Sat, 06/26/2021 - 3:18pm

Does the Shoe Fit Now?

Fairy tales don't come true -- except at Lyndhurst

Perhaps one of the hardest things about growing up is realizing that fairy tales don’t come true.

Frogs do not become princes.

Woodland creatures do not do housework.

And perhaps most distressing to me: Mice do not turn into horses.

Still, those fairy-tale-fantasy-dreams die hard.

When I went to work at the AKC, I held the belief in my head that it was a magical place, where dogs romped and played, while happy dog people whistled while they worked. I imagined days filled with talking about dogs, learning about dogs and helping dogs.  And I dreamed about all that reverence and passion and focus culminating with the High Holy Days for Dog People: Westminster.

How great it must be to work for the American Kennel Club all the time, but most especially, during Westminster, I surmised. 

Why, Westminster must be an official office holiday, I figured.

All employees are probably given passes and encouraged to attend, and to immerse themselves in the greatest tradition of our sport, I expected.

Instead, I was like Cinderella, left behind, wearing sack cloth and ashes, scrubbing the floors.

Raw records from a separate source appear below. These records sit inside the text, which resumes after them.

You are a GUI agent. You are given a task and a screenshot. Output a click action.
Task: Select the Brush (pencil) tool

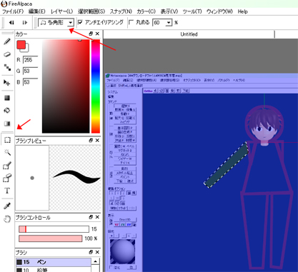(7, 41)
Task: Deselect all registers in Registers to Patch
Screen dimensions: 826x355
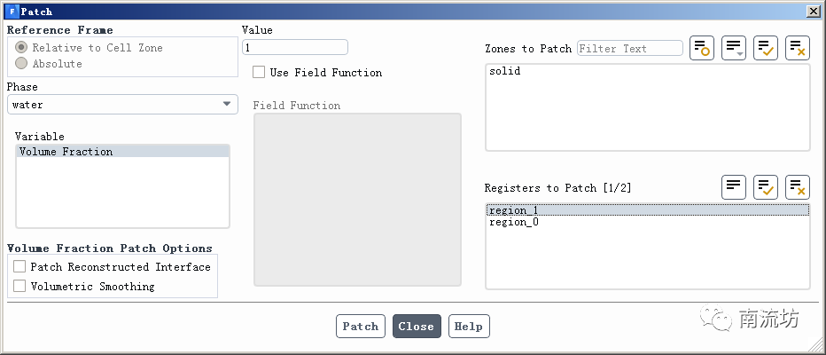Action: tap(798, 186)
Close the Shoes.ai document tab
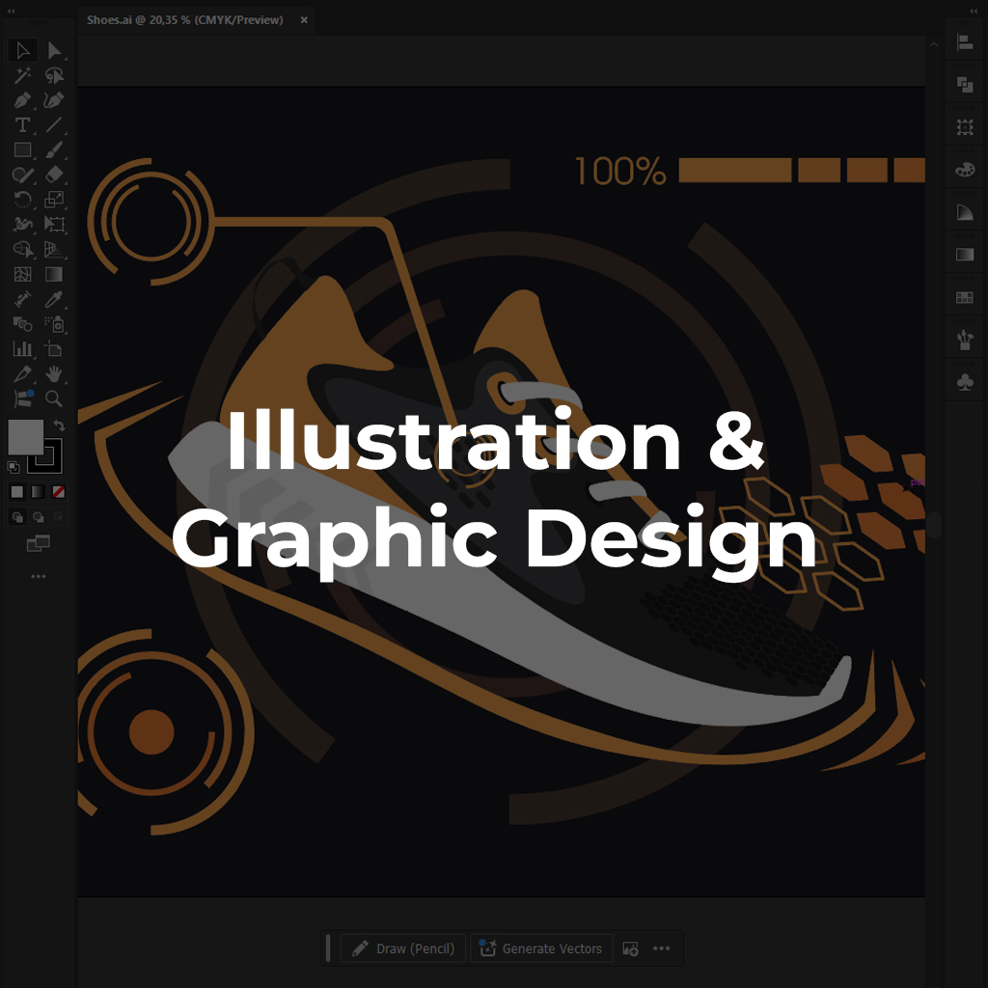988x988 pixels. click(x=304, y=19)
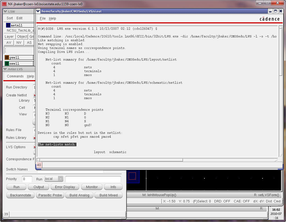This screenshot has width=286, height=222.
Task: Click the Error Display button
Action: point(65,187)
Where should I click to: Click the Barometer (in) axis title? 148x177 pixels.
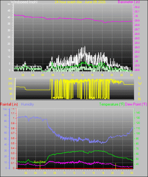(x=129, y=2)
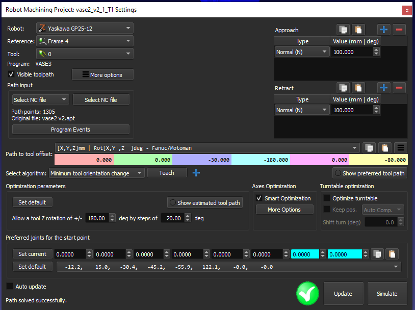Viewport: 415px width, 310px height.
Task: Click the blue plus next to Teach
Action: click(196, 173)
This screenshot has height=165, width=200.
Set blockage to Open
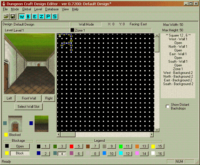coord(20,146)
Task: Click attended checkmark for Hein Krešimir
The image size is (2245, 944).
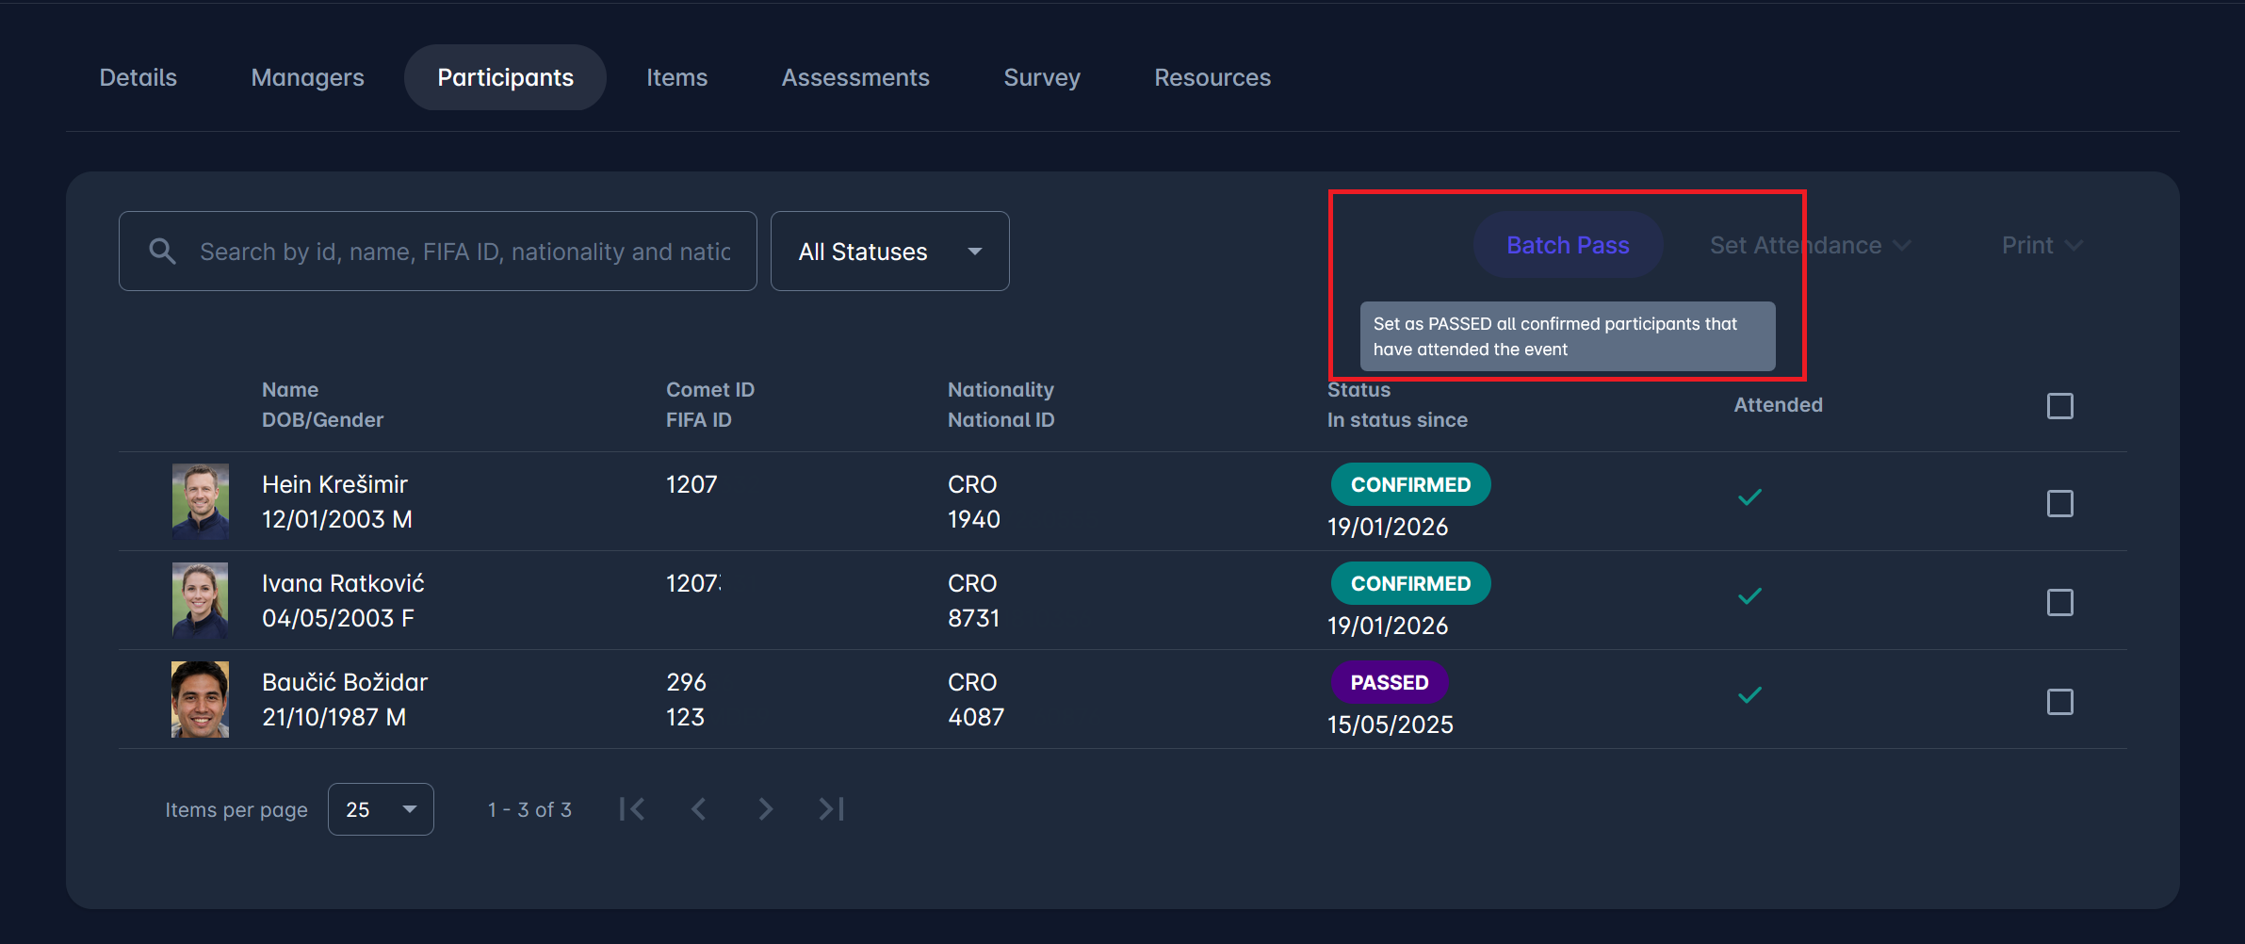Action: 1749,497
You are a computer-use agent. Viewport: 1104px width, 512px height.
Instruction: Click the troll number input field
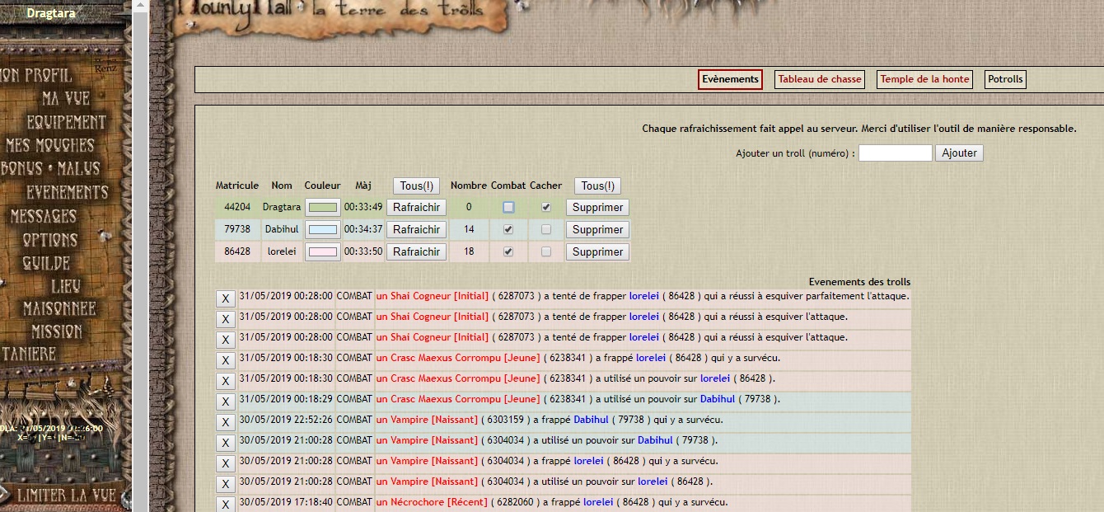(x=895, y=153)
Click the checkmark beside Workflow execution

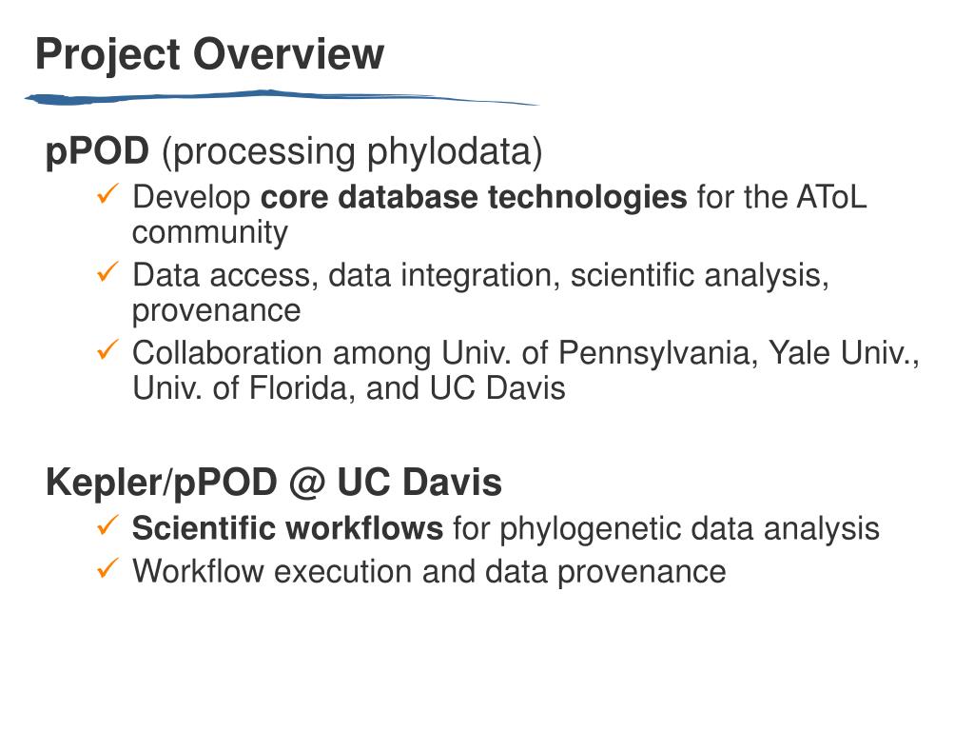[107, 568]
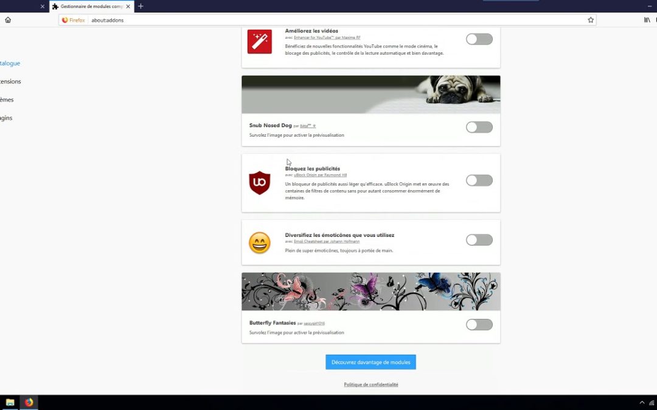657x410 pixels.
Task: Click the uBlock Origin shield icon
Action: click(x=260, y=182)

Oh, sure, I got to go. At night. After working all day. And I got to sit in the designated “lawyer section,” with outside counsel who were given complimentary tickets. After a week beforehand, enduring a board meeting, the late-night marathon called the “Theater Benefit” (again, at the “lawyer table”), an office open house, a brunch, and a handful of other obligatory events and tasks.

In other words, after working a week in New York before the show even happened, I was too exhausted to enjoy the groups at night. And spending the day actually watching breed judging and getting the opportunity to put hands on dogs in the benching area was not only discouraged, it was frowned upon. What, don’t you have work to do? How do you possibly have time to simply hang out at the show?

Throw in a few snowstorms, a case of pneumonia from standing outside the Garden in the cab line way too long in one of said snowstorms, and having to bag the whole thing to fly home early to avoid getting stranded in New York in one of said snowstorms, and Westminster went from horse-drawn carriage to busted, rotting pumpkin pretty quickly.

But then Westminster happened this year.

Westminster, emerging from the pandemic, adapting and persevering, to keep its tradition alive.

Westminster, not in the confines of the Piers and MSG, but on the grounds of a castle.

Westminster, not dodging or dealing with a blizzard, but outside, in perfect June weather.

It was magical. 

Like every good fairy tale, there was the beautiful princess. She was showing the lovely daughter of her handsome Best in Show-winning prince, who was taken from her way too early.  

Like every good fairy tale, there was a lovely queen who had ruled over the land, and had recently given birth to offspring to carry on her legacy.

Like every good fairy tale, there was a handsome prince, with soulful eyes and a regal disposition, who sought to lay claim to his grandfather’s throne.

But as is typical of most good fairytales, the scene stealer was the fairy godmother. She is the person who often imparts wisdom – indeed, the moral of the story. The woman who points the wand or, in this case, the Best in Show rosette, and changes the outcome of the story, making dreams come true.

When retired teacher Pat Trotter stood at center ring, and asked, “Can I say what I am going to say before I give my reserve?” you knew what was coming was going to be a life lesson. You knew she was going to say what those in the fancy have been waiting for someone to say publicly on their behalf. You knew she was going to change the trajectory of the entire story, and share, like Glinda the Good Witch told Dorothy, how we have always had the power to get back home. 

“We love all dogs as dog lovers. Mixed breeds and purebreds; they’re all pets. Every pet may not be a show dog. Be assured, every show dog is a pet.”

Boom. 

And then, with a wave of her wand, erm, ribbon, she transformed the little dog with the lion’s heart into Westminster’s Best in Show dog. 

And she restored my faith in the magic that is Westminster.